Maintaining a great deal of lower body strength is what beach volleyball players need to do through superb beach volleyball training to keep up with the players and the ball on the court or sand is essential. While preparing for the season, here are a set of exercises that are great for the lower body for volleyball players.

During complete beach volleyball training, an exercise each player should depend on is the lower body plies metrics drills. These exercises assist in building muscle in the legs since there is a lot of jumping that is require on the court. To complete these exercises it is required that you use all of your strength, which is why these ply metrics drills are extremely tiring. Building strength, stamina and power in the player’s legs is accomplished with this kind of comprehensive beach volleyball training.
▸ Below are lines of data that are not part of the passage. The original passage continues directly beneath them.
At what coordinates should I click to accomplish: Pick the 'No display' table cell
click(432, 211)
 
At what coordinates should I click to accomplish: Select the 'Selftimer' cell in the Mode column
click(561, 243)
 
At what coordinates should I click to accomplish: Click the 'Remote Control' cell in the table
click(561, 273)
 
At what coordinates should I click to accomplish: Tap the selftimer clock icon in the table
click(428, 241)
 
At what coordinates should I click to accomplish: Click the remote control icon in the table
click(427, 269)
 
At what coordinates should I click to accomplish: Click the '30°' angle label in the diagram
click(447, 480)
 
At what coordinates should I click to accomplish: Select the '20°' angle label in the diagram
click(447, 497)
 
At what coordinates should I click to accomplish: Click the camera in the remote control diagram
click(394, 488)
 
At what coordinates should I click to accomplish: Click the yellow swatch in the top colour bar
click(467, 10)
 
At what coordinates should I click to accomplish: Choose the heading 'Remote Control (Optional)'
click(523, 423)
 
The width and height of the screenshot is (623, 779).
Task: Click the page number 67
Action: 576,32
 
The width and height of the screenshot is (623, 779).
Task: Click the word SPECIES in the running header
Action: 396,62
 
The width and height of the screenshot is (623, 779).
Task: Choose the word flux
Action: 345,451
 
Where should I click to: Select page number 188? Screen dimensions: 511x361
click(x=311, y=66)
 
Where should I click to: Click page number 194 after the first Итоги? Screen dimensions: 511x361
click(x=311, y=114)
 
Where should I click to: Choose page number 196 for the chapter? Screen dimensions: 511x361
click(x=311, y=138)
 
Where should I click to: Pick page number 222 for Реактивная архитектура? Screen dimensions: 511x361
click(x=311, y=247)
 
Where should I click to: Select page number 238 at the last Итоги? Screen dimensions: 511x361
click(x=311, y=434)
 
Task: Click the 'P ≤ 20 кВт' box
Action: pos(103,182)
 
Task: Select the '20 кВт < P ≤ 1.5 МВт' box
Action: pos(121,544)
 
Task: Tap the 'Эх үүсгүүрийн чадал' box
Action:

One kind of ply metrics are depth jumps where the players do 3 sets of 10, twice a week. The player will stand on a short, sturdy box or some sort of table with their legs together and toes near the edge. Because you won’t be jumping in extensive training yet, you will carefully step down from the table and onto the floor. At this time when both feet are on the ground you immediately jump so high and extend your arms to the sky, then repeat.

To be able to keep up with the volleyball, the players need to stay limber to run, jump and reach for it. Flexibility exercises are great for the body, both upper and lower parts, in beach volleyball training tips. Be aware that exercises consisting of flexibility are different than stretching and that you need to stretch before you do these exercises. You don’t want to be harmed if you are not participating in the game!